"If every family chooses someone to punish, I was the one chosen by mine. Mr. Harding, for instance. When he came to lunch, Ma always put him next to me. Why me? I wanted to know. Why not Miranda, she's a freak herself? Every night Miranda woke up screaming that the Germans were coming for her over a wall."
And there you have all the important storylines of The Servants' Quarters introduced in the first sentence. Ten-year-old Cressida lives in South Africa post WWII, although the war could hardly be closer to someone not even born before it ended. Most of the adult men in the novel have been affected by it to some degree, none more than Mr. Harding, who sustained horrible facial burns when his plane was shot down. Cressida's father, although virtually a vegetable (tangentially connected to the war), has infused his girls, Cressida and Miranda, with a palpable fear of what could happen to them, just by virtue of him, and therefore them, being Jewish. Muriel, Cressida's mother, is the town floozy and yet maintains an air of delusional class superiority over the rest of the town and over Cressida as well, whom she obviously enjoys bullying.

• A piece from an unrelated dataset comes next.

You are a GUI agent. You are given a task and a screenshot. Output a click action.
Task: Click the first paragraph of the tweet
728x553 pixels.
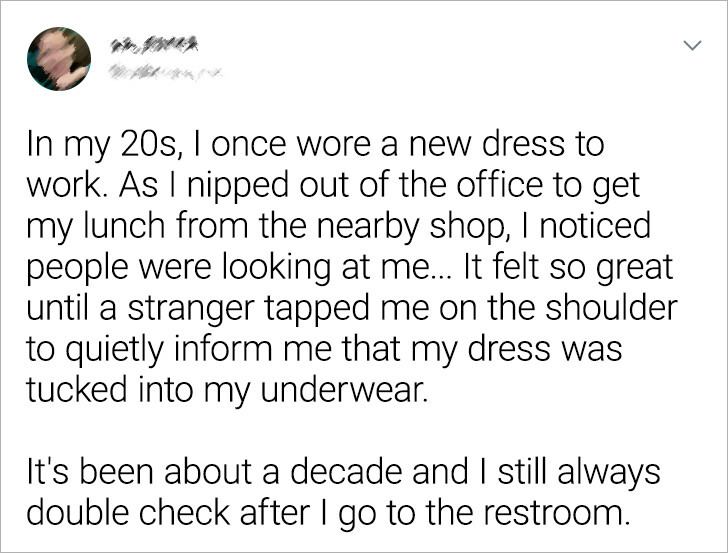pyautogui.click(x=351, y=268)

When Cressida's parents lose their house and accept Mr. Harding's invitation to live at his estate, albeit in the servants' quarters, she is "hired" by Mr. Harding to infuse his nephew, Edgar, with the same sort of high spiritedness that she has. More easily said than done. If that sounds just a tad familiar -- young person from wrong side of tracks hired by freaky recluse to entertain distant relative -- Freed has Mr. Harding hand Cressida a copy of Great Expectations, just to make sure you didn't miss the reference. Other obvious cultural touchstones Freed includes are Jane Eyre and Lolita, while Cressida reminded me a great deal of Briony from Atonement.
Three-quarters of the way through the book, I thought, What a great summer read. Freed's writing is fluid and her storytelling makes one keep turning the pages. (I read it in about two days.) But the last section lost me. I just couldn't get on board with the pivotal romantic relationship in the story. And then Freed's wonderful writing came to a screeching halt with this exchange:
"You never asked me to come to your room in the first place!"
"I'd been asking you for years, you little fool, if only you'd been able to see it."
Did Freed take the day off and let someone else write this scene? I don't know, but I'm happy to say there isn't any other portion of the book that is this painful to read.
Also disappointing was that although the novel is set in South Africa, one learns very little about the country and the people, as virtually all the action takes place on the Harding estate.